A new report released by the Environmental Investigation Agency (EIA)revealed largest flooring retailer is fueling Russia’s illegal logging crisis and endangering Siberian Tigers. The report, Liquidating the Forests: Hardwood Flooring, Organized Crime, and the World’s Last Siberian Tigers reveals that demand for hardwood flooring and furniture in the United States, European Union, Japan, and China is fueling corruption and making the world’s last temperate hardwood forests into a major epicenter for illegal logging. 

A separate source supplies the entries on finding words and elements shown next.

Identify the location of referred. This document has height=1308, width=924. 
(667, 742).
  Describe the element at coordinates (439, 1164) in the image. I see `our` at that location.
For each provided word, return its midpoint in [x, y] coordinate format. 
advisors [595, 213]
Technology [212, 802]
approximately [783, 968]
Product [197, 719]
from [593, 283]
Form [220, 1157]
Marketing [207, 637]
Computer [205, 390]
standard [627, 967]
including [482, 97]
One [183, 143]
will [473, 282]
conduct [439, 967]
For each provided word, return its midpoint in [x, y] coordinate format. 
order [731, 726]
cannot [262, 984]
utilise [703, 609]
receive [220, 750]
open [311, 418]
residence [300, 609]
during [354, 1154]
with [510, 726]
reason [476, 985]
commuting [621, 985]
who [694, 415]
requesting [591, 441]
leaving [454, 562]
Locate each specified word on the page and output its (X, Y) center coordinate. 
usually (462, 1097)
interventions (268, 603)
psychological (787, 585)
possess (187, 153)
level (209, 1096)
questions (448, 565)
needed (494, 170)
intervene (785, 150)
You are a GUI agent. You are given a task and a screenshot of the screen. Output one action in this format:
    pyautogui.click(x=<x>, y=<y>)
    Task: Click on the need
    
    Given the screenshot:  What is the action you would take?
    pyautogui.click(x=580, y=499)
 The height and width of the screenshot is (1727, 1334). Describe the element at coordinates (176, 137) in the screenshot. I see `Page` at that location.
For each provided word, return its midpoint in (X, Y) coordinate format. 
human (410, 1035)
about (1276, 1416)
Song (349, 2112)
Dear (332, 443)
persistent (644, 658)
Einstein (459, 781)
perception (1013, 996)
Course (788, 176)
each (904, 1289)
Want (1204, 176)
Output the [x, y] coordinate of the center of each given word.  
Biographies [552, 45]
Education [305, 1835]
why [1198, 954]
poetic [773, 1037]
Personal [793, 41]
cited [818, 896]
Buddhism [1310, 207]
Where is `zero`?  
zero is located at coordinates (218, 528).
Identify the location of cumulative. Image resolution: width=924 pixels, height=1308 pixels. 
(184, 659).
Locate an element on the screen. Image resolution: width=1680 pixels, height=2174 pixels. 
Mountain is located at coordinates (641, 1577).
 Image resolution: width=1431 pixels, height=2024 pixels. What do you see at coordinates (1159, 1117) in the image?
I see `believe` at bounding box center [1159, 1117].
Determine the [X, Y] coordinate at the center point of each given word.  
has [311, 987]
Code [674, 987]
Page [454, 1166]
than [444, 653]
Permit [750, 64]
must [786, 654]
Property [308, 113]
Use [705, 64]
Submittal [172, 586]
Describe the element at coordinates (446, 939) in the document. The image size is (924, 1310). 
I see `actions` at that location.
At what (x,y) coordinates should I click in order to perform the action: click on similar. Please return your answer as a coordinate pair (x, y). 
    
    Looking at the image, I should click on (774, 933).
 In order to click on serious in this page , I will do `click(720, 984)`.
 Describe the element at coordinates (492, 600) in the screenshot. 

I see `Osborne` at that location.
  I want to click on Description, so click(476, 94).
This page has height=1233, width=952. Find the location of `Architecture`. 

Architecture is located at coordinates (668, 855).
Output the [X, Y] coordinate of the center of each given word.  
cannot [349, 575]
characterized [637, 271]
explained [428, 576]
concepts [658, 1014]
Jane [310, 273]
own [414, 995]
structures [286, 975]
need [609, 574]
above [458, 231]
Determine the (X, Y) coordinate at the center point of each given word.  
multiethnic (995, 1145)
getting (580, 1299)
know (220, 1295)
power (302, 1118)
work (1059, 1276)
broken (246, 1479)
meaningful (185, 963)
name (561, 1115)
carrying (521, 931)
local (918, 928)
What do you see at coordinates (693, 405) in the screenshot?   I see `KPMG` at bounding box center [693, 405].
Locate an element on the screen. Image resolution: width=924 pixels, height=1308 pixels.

As much as 80 percent of all timber exported annually from the region is illegal. This activity serves to enrich a handful of corrupt actors, while destroying the Russian Far East’s unique biodiverse ecosystem, depriving the Russian state of tens of millions of dollars in lost tax revenue and threatening the livelihoods of over 100,000 indigenous people.

"Organized criminal groups send out logging brigades to steal valuable hardwoods from protected areas and in this way decimates the last Siberian tiger habitat.” said Alexander von Bismarck, of EIA, a non-profit dedicated to exposing environmental crime. “Importing cheap illegal wood from the Russian Far East is a tragic crime of convenience that directly undercuts any business trying to play by the rules. The same types of wood are available around the world from legal and sustainable sources."

Posing as timber buyers, EIA investigators went undercover to identify the worst actors in the Russian Far East and found that a company called Suifenhe Xingjia Group (“Xingjia”) freely admitted to illegal logging and paying bribes and that their single biggest trading partner was Lumber Liquidators. The report reveals that several of Xingjia’s suppliers are under investigation by Russian authorities for illegal logging and organized crime. EIA investigators recorded Xingjia officials saying that Lumber Liquidators knew where the wood came from.

The European EUTR regulation and US Lacey Act requires companies to take prudential measures to exclude illegally cut wood from their supply chains. China, however, has yet to enact a comparable prohibition on illegal timber imports.

"Any company buying products containing wood from the Russian Far East, whether directly or via China, should know that it may be using stolen wood and must take great care to ensure legality." said von Bismarck. "Without action by governments to enforce laws like the Lacey Act, consumers will continue to be unwitting financiers of the timber mafias that are raiding the world’s forests."